Subjects were compared for maximal oxygen consumption, leg press 1-RM and rate of force development, plantar flexion maximum voluntary contraction, and plantar flexion response to muscle stimulation. In other words, with the exception of the aerobic fitness tests the others are looking at how the muscles and nervous systems function in all populations.

 

Results:

  • The strength athletes had a 1-RM on the leg press that was almost 50% higher than the active older adults, almost 80% higher than the sedentary individuals, and almost 30% higher than the active young group.
  • In the strength athletes, the leg press rate of force development was almost 160% faster than the active older adults, almost 180% faster than in the sedentary older adults, and almost 55% faster than the active younger adults.
  • In the strength athletes, the plantar flexor MVC was almost 30% stronger than the active older adults, almost 25% stronger than the younger adults.
  • In the strength athletes, the plantar flexion rate of force development was almost 95% higher than the sedentary adults, almost 90% higher than the active older adults.
  • Thigh muscle volume was also greater in the strength athletes than the other populations.

 

In other words, the master’s strength athletes have been able to use strength training to mitigate the impact of aging.
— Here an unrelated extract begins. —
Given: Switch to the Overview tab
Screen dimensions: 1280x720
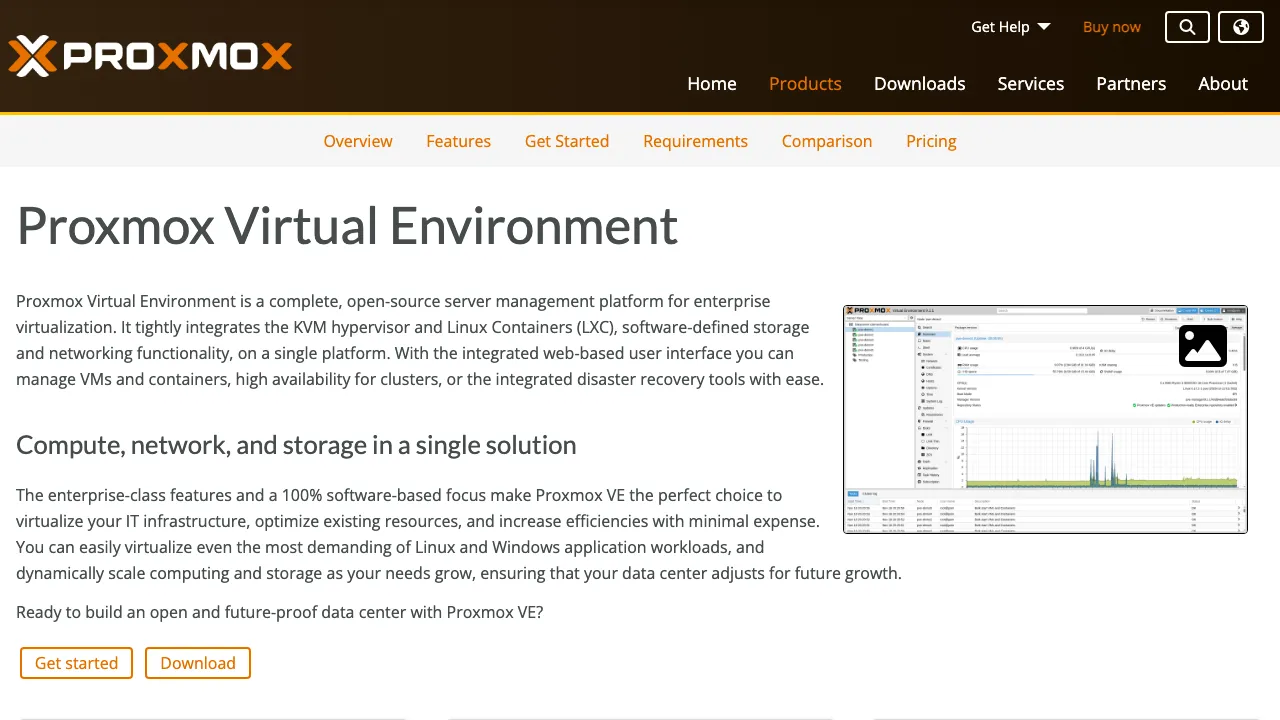Looking at the screenshot, I should [358, 141].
It does still occur, but the lifetime of strength training results in larger, stronger muscles, more power, and more strength. This is due to a combination of increased muscle mass (thigh volume) and increased performance of the athlete’s nervous system.

 

Performance does decline with age. Strength decreases, muscle mass decreases, power decreases. This is true even if you continue training. However, it continues to put you ahead of your peers that don’t train and (in the case of this study) it even puts you ahead of younger individuals who don’t train.

 

Unhjem, R., Nygard, M., van den Hoven, L.T., Sidhu, S.K., Hoff, J., and Wang, E. (2016). Lifelong strength training mitigates the age-related decline in efferent drive. Journal of Applied Physiology, 121, 415-423.